Stored data entries:
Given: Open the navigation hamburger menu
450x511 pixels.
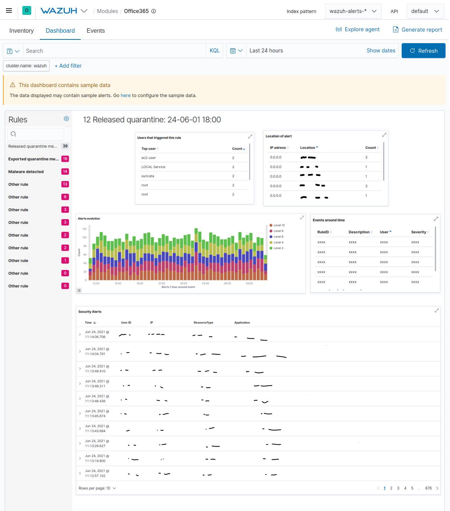Looking at the screenshot, I should coord(9,10).
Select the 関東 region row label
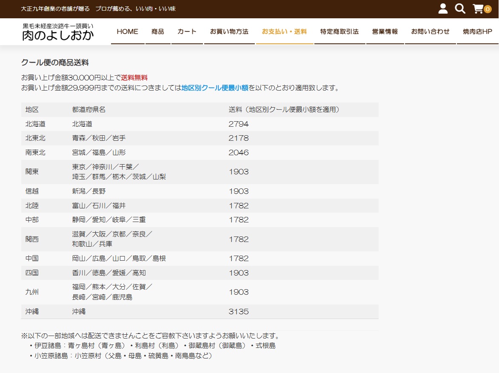The width and height of the screenshot is (499, 373). point(32,172)
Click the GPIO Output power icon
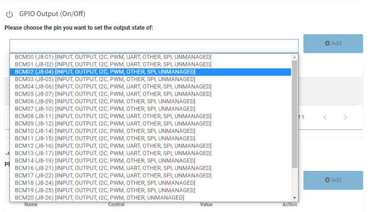Image resolution: width=373 pixels, height=212 pixels. point(9,14)
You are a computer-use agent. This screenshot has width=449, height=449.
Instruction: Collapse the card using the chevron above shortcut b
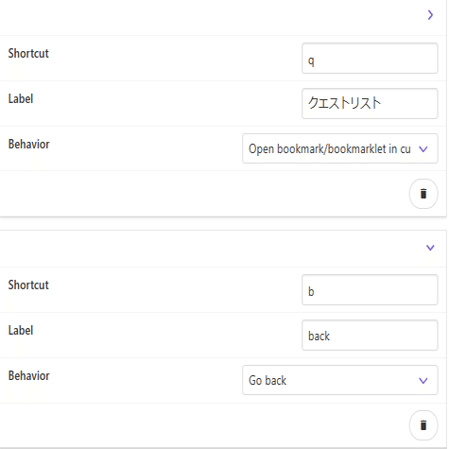pyautogui.click(x=430, y=248)
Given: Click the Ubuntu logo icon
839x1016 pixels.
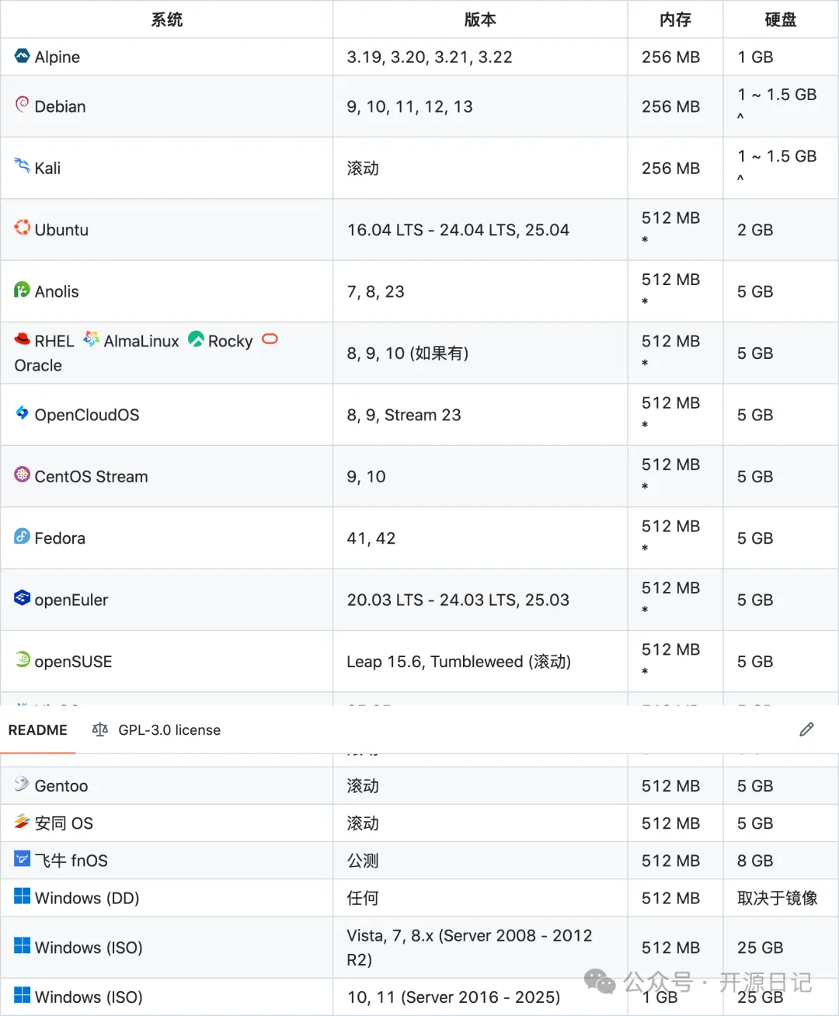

**Exercise directions:** Output the entries above exactly. Do not include the pictures.

**Expected output:**
Given: Open the navigation hamburger menu
450x511 pixels.
Looking at the screenshot, I should coord(9,10).
Select the 関東 region row label
The width and height of the screenshot is (499, 373). point(32,172)
Click the GPIO Output power icon
Image resolution: width=373 pixels, height=212 pixels. point(9,14)
You are a computer-use agent. This screenshot has width=449, height=449.
Instruction: Collapse the card using the chevron above shortcut b
pyautogui.click(x=430, y=248)
Given: Click the Ubuntu logo icon
839x1016 pixels.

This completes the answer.